* Activity
Every line of the material is to be returned verbatim. Pictures stay out.

* Records for processing

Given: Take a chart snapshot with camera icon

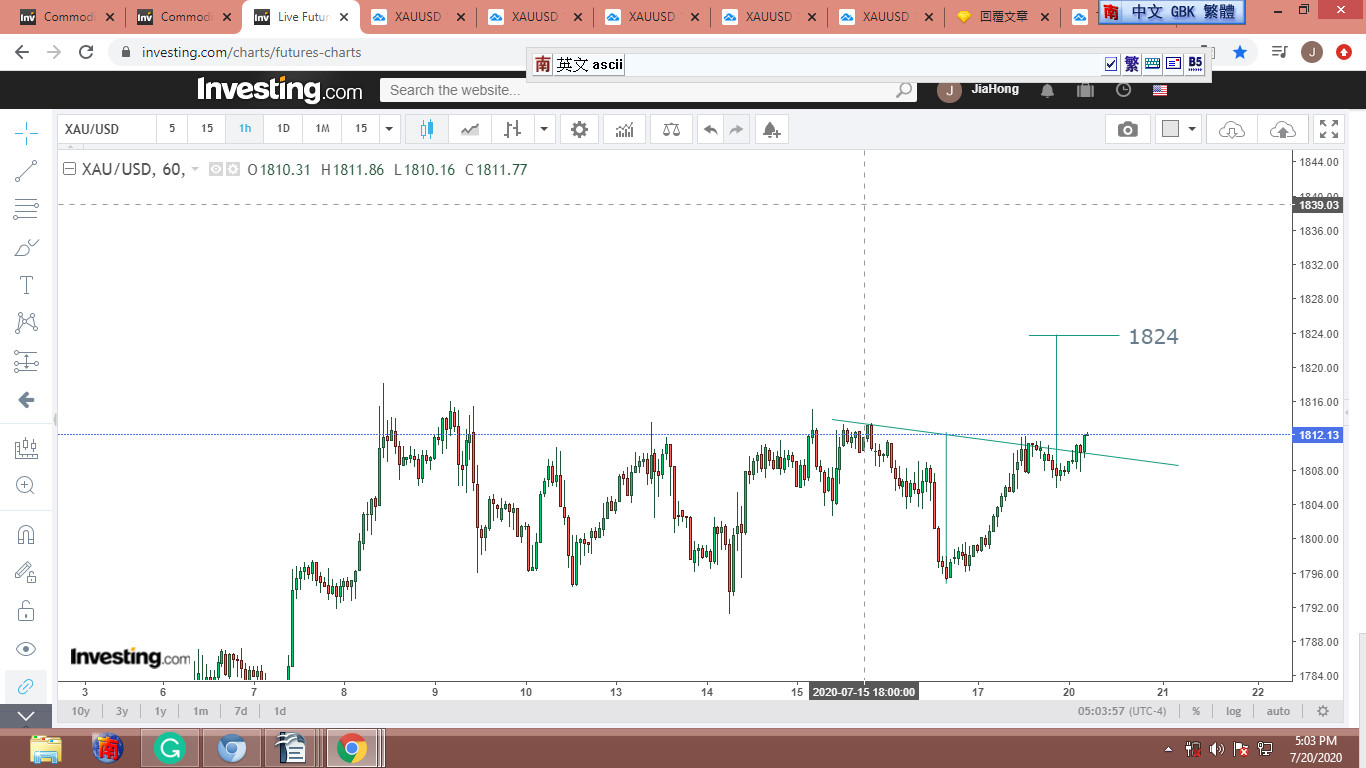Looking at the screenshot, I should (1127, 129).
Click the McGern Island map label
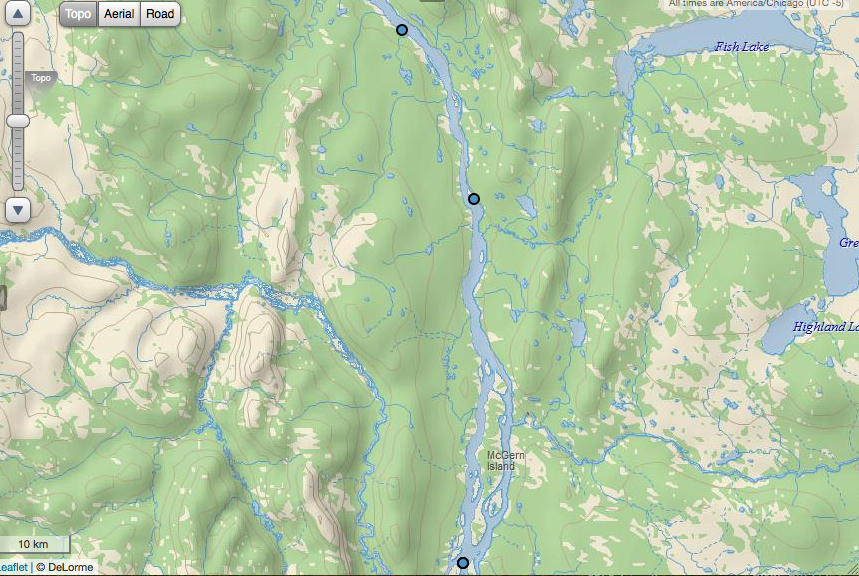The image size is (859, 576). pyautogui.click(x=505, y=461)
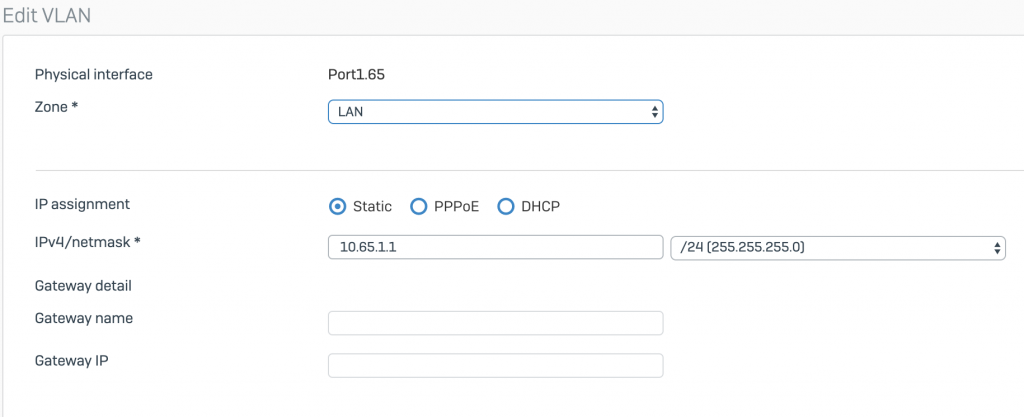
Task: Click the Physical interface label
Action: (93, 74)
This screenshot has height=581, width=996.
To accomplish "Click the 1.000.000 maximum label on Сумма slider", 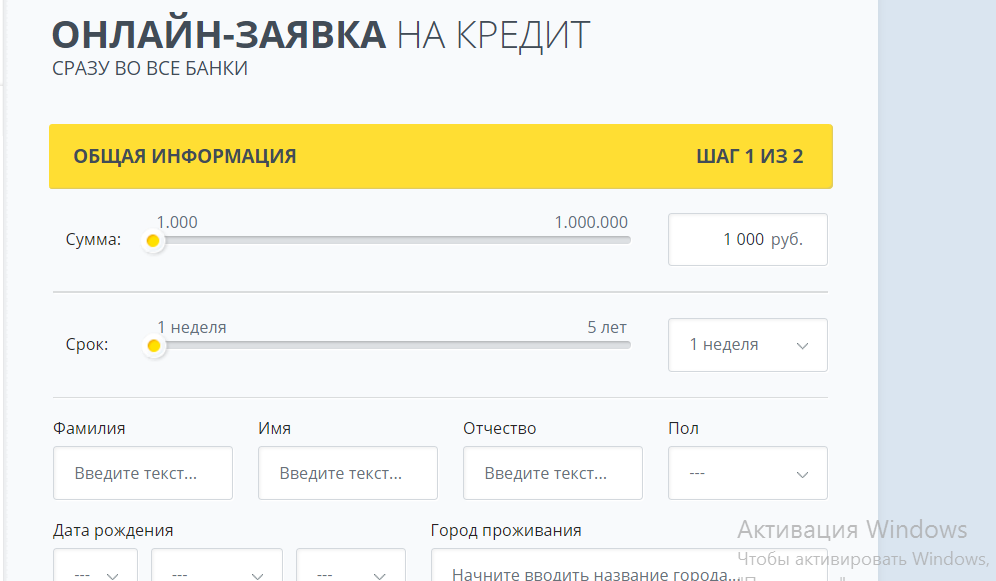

* Answer to this exercise
Given: Take a chart snapshot with camera icon

Looking at the screenshot, I should (1127, 129).
Click the McGern Island map label
The image size is (859, 576). pyautogui.click(x=505, y=461)
Task: Click the Physical interface label
Action: (93, 74)
This screenshot has height=581, width=996.
To accomplish "Click the 1.000.000 maximum label on Сумма slider", 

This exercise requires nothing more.